Monday, May 03, 2004

Hello. I didn't get a chance to get on the computer until now since I went to work all morning with my Dad. I was a little worried about how being so physical would go with my sick-worn body. But it was just fine, other then a bit of coughing at first. I also burnt my neck nicely. The back of my neck is really the only part of me that burnt though. I guess burning well crouching in a ditch is a bit different then burning well laying on the beach.
This morning I was busy shovelling dirt and my two-week-flabby shoulders started to burn pathetically. I re-realized that I'll never be a guy (this is the part where you all say, "duh"). I can be a tough girl, I can hold my own, and I can play the part of a tomboy. But in the end I'll still be the female God made me. It's not really fair, at least at first glance. Like, I probably shouldn't aspire to drive cement truck. It's a man's world, through and through. Girls, in general, are smaller, and gigglier and sometimes they look stupider, to my mind, then the guys.
And I think this is why it bugs me. Some women talk about being "feminine". Of "womanly character". And maybe it's because I fight it. Being gentle and everything doesn't attract me. I'd rather play it tough and fight the boys for their own game. However, when you consider it, the "soft character" women are probably the ultimate feminists. The ones who run the show behind the stage, and somehow manage to do it all in their flowing skirts and red lips. Still, I used to hate it in books when the perfectly rough little girl became the "woman she was meant to be", and all were supposed to rejoice.

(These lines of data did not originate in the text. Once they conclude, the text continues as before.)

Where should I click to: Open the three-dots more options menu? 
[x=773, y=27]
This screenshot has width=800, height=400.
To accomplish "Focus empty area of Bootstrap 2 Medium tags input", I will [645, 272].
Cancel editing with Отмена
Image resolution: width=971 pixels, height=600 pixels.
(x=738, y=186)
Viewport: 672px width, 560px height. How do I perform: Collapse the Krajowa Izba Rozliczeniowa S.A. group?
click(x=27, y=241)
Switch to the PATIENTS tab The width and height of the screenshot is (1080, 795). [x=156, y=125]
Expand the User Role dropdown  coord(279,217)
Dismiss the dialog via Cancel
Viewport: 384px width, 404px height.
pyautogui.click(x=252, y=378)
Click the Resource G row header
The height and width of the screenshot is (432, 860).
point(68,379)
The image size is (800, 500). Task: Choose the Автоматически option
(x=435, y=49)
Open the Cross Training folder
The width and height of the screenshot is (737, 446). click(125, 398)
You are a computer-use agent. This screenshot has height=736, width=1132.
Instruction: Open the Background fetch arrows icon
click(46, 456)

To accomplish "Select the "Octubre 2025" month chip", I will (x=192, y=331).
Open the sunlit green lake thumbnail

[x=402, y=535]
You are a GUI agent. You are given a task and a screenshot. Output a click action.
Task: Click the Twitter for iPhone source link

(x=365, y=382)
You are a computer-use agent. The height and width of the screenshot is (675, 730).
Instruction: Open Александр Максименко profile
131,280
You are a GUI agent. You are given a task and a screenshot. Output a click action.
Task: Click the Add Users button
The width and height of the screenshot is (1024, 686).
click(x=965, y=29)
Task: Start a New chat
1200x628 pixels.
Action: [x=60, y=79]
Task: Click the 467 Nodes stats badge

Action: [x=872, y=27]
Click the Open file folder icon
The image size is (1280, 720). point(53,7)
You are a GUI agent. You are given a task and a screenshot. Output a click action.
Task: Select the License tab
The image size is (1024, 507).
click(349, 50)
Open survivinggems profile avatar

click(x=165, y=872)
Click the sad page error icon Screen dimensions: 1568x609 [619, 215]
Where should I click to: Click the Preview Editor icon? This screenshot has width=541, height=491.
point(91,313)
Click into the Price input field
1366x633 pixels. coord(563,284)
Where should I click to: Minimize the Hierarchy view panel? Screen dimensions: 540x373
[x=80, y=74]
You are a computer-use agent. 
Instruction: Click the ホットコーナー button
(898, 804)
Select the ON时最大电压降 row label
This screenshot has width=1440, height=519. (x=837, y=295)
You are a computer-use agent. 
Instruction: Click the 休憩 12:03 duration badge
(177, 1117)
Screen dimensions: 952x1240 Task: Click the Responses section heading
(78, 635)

So what is the advantage of being a woman? Because, ultimately, I would never change (although there were times when I would've considered it). If I can't appreciate gentle feminity then what is there to appreciate? Well, I ask myself, would a guy ever enjoy a good slumber party? The kind where you stay up till 4 talking about everything that passes through ones mind. How many men can curl up with a book and not manage to emerge from it until it's finished? Even the Hardy boys series I loved as a kid. When I climbed trees with the boys, how many got to the top, closed their eyes, and breathed deeply for the pure joy of sitting at the top of a gently swaying tree? There are so many joys in life that I might miss out on were I male. Yet I can still play hockey (although, by chance, I won't be as good). Or tinker under cars, if I want, or yell at the t.v. So maybe I have the best of both worlds.
In the end I stand back and take a good look at myself. I probably am in that group that will forever be considered tomboys. I like to be able to do things for myself and will always compete with the boys, be it in chin-ups or chess. I go a month without washing my hair, to see what happens, and get competitive half-way through a good game of basketball. I can work on a roof or watch a sob show without crying. But when it comes right down to it, and I've already said this, I'll still be the female God made me. And I'm o.k. with that. I'll always be me, the female, the tomboy, the Kristen I'm growing up into. I'll be the rough little girl who grows up into the woman she's meant to be. And it will be exactly the kind of woman that God intended. Maybe never the gentle spirited kind, but maybe the free spirited kind. Whatever it is, It's going to be me. And everything that I am. Because, that's what I'll always be.
Kris
Isn't it funny what you think about when you're digging dirt in a ditch?